Viver é respirar e é também um ato de coragem em incontáveis circunstâncias. Ambientes há em que, se nos fosse dada a Graça de nos abstrairmos da vida, ainda que pelo tempo necessário à reconstituição do “ar” que nos circunda, com suas pegajosas formas-pensamento, maus-olhares e linguajares, nos entregaríamos de bom grado ao não-lugar, à não-vida, ao não-ser. Continuar a respirar nesses momentos, passa a ser, sim, um ato de coragem.
Também há momentos de dor extrema, física ou moral, em que nos perguntamos o porquê do respirar a que estamos indefectivelmente condenados neste caminhar rumo ao desconhecido.
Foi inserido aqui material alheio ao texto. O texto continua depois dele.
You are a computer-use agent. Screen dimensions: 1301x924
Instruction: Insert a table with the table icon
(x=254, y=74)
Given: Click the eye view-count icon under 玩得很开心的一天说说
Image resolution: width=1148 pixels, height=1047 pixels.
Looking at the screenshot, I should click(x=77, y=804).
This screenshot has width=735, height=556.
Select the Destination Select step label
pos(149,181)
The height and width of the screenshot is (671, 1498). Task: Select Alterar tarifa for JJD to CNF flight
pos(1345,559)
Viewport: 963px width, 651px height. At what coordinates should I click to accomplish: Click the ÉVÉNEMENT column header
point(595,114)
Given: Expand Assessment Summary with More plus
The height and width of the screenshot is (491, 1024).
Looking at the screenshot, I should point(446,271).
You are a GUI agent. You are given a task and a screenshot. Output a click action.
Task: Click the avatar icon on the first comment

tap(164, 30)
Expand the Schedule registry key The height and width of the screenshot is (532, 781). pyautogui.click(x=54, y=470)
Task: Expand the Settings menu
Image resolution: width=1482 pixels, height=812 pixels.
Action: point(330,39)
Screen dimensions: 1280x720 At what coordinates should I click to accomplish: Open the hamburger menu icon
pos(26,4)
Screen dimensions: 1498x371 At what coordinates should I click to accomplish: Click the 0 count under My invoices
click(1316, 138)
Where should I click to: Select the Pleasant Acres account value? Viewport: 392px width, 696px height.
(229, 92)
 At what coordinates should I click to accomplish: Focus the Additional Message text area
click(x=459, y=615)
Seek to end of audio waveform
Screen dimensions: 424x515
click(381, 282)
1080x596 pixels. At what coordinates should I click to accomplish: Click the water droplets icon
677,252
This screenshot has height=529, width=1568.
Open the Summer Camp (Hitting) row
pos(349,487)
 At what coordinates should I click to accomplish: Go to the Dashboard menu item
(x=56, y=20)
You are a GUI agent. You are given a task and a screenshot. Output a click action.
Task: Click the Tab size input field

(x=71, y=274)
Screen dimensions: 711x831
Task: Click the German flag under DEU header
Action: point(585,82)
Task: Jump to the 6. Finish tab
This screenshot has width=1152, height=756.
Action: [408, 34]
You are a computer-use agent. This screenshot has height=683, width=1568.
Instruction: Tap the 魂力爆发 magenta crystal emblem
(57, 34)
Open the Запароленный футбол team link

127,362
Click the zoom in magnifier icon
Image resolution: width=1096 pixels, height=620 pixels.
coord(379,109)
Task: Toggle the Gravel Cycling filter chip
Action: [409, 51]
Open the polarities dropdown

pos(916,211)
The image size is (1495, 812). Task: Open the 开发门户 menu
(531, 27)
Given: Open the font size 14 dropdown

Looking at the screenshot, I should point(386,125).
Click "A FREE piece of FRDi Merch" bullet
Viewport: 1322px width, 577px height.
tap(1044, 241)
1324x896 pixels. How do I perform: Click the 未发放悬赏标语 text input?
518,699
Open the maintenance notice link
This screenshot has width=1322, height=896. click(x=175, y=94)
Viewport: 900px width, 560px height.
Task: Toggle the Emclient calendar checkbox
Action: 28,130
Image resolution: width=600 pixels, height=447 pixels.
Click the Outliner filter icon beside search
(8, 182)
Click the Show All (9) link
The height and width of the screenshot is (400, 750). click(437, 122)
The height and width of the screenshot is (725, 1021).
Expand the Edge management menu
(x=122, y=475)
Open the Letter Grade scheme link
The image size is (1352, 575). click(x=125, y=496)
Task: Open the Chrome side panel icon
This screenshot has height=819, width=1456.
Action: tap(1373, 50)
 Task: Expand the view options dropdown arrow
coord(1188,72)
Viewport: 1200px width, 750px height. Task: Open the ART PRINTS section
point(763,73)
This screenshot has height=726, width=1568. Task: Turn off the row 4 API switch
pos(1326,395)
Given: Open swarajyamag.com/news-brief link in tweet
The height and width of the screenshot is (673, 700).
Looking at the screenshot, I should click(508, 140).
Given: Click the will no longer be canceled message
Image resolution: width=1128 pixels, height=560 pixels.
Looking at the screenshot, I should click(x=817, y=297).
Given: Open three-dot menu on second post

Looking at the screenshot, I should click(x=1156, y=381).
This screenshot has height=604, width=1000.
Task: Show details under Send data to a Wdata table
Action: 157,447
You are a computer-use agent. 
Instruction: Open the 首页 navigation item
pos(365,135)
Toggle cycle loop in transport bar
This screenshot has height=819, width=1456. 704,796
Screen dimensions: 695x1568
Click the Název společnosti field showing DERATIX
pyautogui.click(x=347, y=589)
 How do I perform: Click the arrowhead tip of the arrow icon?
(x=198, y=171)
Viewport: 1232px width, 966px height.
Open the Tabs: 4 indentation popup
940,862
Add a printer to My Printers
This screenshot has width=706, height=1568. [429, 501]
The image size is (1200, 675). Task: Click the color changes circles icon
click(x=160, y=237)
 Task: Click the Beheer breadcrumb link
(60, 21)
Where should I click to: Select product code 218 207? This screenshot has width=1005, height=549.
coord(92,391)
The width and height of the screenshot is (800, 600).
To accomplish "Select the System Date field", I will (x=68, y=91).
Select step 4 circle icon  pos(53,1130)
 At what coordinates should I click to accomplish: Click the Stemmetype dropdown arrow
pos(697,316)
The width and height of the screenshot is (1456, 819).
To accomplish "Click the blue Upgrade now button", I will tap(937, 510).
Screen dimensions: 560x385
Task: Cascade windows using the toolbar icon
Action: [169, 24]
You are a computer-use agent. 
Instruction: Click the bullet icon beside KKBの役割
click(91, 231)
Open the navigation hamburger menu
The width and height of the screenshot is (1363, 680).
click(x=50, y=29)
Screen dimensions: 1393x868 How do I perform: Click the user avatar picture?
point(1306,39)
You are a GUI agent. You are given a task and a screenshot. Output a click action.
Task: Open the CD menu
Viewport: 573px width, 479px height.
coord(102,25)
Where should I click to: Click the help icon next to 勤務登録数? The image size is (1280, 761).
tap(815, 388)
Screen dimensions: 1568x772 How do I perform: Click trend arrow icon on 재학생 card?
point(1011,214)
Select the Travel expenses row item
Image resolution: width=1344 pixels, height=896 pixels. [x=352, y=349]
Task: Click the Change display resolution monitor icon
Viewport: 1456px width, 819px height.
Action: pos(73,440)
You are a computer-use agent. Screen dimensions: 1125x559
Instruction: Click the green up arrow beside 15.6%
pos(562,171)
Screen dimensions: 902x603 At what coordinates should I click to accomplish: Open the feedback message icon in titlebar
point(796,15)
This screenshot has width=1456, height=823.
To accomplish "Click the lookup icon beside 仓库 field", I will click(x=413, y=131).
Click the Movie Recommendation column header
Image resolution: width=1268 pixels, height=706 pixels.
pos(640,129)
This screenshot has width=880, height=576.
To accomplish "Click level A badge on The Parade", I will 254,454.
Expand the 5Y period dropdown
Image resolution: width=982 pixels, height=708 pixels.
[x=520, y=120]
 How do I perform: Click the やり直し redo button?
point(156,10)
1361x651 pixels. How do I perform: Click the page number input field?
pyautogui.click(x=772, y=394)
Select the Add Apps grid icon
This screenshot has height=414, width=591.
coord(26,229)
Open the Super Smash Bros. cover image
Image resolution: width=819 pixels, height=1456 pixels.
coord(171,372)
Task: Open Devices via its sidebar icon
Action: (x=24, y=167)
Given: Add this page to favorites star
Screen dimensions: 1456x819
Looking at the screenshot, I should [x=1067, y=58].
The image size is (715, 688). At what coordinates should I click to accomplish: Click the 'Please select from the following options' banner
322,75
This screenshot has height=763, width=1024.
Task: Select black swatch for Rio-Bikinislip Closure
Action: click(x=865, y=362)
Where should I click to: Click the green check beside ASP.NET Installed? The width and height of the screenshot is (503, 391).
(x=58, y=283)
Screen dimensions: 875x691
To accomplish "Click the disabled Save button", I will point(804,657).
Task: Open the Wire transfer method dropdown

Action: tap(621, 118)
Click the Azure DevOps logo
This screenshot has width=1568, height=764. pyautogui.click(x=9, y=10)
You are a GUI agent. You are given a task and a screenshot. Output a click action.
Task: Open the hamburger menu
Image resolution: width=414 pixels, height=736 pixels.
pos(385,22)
Estamos condenados a ser livres, diz Sartre. Mas, o que é a liberdade? E para usar uma das expressões emblemáticas do Mundo de Mercado, qual seu custo-benefício?
As Filosofias orientais, especialmente a budista, nos ensinam que libertar-se é transcender o sofrimento e que este é decorrente de nossa ignorância e de nossos apegos. Ignoramos que tudo é ilusão (maya) e nos deixamos algemar ao nosso próprio ego, aos bens materiais e às paixões, sem perceber a inconsistência de seus elos. Somos nossos próprios algozes, a inspirar sofrimentos desnecessários.
O estudioso Rollo May conceitua a liberdade (ou o silêncio) como o instante que medeia o estímulo e a resposta, ou, dizendo de outra forma, como o exato momento que se situa entre a inspiração e a expiração. Se ao inspirarmos (estímulo) pudermos nos entregar por alguns segundos à Voz do Silêncio (meditação), expiraremos (resposta) sabedoria, despoluindo o “ar” de nosso entorno.
Respirar, então, além de um ato de coragem (agir com o coração), passará a ser também um ato de consciência, de liberdade.